Si è conclusa con successo, nell’ambito del Napoli Pizza Village 2019, la prima edizione del “Costantino Cutolo Street Art Festival”, il contest dedicato a gusto e arti di strada promosso dalla Costantino Cutolo Foundation. L’organizzazione, creata da Lino Cutolo, titolare del marchio “Ciao- Il pomodoro di Napoli”, nasce per commemorare l’avvocato Costantino Cutolo e lavora per garantire l’accesso ai diritti fondamentali da parte dei bambini nelle aree più povere del mondo. La Fondazione è attualmente impegnata nella realizzazione di una mensa per 300 bambini ad Haiti.

Il “Costantino Cutolo Street Art Festival” ha coinvolto un manipolo di street artist i quali, ospiti presso lo stand di “Ciao- Il pomodoro di Napoli” durante i giorni del Napoli Pizza Village, hanno realizzato miniature di murales in gara tra loro. La giuria del contest composta, oltre che dallo stesso Lino Cutolo, da Niko Romito, chef tre stelle Michelin, da Erica Prisco e Mario Battistelli in rappresentanza del Sindaco di Napoli, dal maestro Vincenzo Palumbo, da Mariangela Napolitano Di EssereQui, da Claudio Sebillo di Oramata, da Daniela Manciano di 400ml e da Corrado Manna di “Ciao- Il pomodoro di Napoli”, ha premiato lo street artist Arpaya, che realizzerà il suo murales dedicato al pomodoro in uno spazio della città, messo a disposizione dal Comune.

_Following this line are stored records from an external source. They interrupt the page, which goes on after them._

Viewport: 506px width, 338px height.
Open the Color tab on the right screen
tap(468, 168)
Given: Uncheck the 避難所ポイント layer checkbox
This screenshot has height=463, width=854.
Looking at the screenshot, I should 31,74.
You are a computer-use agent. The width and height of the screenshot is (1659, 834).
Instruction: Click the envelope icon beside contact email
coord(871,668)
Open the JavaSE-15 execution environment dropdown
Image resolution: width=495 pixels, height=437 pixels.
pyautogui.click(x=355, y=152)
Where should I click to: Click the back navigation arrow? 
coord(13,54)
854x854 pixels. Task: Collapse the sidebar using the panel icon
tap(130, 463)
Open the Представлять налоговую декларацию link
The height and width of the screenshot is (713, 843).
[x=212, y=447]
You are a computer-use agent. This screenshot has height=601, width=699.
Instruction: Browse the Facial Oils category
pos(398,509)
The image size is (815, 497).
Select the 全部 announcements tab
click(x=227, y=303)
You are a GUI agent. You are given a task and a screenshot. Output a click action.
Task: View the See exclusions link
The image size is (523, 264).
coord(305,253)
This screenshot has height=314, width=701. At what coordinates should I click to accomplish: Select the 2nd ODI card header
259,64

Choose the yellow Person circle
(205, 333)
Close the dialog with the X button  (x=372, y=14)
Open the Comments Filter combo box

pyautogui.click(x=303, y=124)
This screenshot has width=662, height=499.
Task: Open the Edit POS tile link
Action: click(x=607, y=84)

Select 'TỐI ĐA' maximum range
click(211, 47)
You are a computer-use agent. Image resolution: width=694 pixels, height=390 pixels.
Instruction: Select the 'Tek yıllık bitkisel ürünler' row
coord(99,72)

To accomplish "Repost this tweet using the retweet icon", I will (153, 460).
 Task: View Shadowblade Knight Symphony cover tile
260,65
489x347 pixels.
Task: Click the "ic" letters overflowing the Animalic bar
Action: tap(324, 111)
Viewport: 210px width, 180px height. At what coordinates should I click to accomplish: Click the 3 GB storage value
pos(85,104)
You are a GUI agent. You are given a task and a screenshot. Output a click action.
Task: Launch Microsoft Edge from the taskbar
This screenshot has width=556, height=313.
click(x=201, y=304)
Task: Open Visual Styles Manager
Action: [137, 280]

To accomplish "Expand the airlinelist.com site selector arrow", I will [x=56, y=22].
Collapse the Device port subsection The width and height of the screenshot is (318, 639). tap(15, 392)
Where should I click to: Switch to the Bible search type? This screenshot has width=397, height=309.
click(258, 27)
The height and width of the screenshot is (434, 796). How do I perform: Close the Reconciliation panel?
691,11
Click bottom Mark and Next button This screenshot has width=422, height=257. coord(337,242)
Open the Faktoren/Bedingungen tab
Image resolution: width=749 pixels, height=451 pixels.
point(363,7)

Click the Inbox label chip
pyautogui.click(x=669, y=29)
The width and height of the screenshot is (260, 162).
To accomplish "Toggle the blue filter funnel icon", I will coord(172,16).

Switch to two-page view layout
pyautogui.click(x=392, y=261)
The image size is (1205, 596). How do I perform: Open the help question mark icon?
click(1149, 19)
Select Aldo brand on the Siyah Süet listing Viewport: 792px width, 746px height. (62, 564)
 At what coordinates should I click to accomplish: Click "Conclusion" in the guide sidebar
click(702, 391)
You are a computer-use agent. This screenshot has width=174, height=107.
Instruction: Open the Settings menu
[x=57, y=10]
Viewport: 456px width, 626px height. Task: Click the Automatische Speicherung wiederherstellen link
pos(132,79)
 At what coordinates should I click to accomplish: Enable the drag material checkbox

L’intento di Lino Cutolo è quello di trasformare il “Costantino Cutolo Street Art Festival” in un road show di respiro mondiale, tra gusto italiano, arte e solidarietà. Il prossimo appuntamento con il contest tra street artist nel segno del pomodoro è alla seconda edizione del New York Pizza Festival, nell’ambito delle celebrazioni per il Columbus Day 2019.

La mission della Costantino Cutolo Foundation

La Costantino Cutolo Foundation nasce per sostenere il diritto all’accesso all’acqua, al cibo, alla salute e all’istruzione per i bambini in ogni posto del mondo. Una solidarietà consapevole e presente, attraverso un intervento silenzioso e affidabile. «Un primo importante progetto, in via di realizzazione ad Haiti, è la costruzione di una mensa per 300 bambini. – rende noto Lino Cutolo, che conclude – La nostra azione si esprime in una solidarietà attiva, fatta di poche iniziative seguite con cura in ogni fase. Promuoviamo micro-progetti per sostenere l’infanzia. Mettiamo know how ed expertise al servizio di iniziative locali, offrendo un supporto costante e propositivo. Coltiviamo i nuovi abitanti della Terra. Un investimento collettivo per il futuro di tutti i bimbi, che è il futuro del pianeta».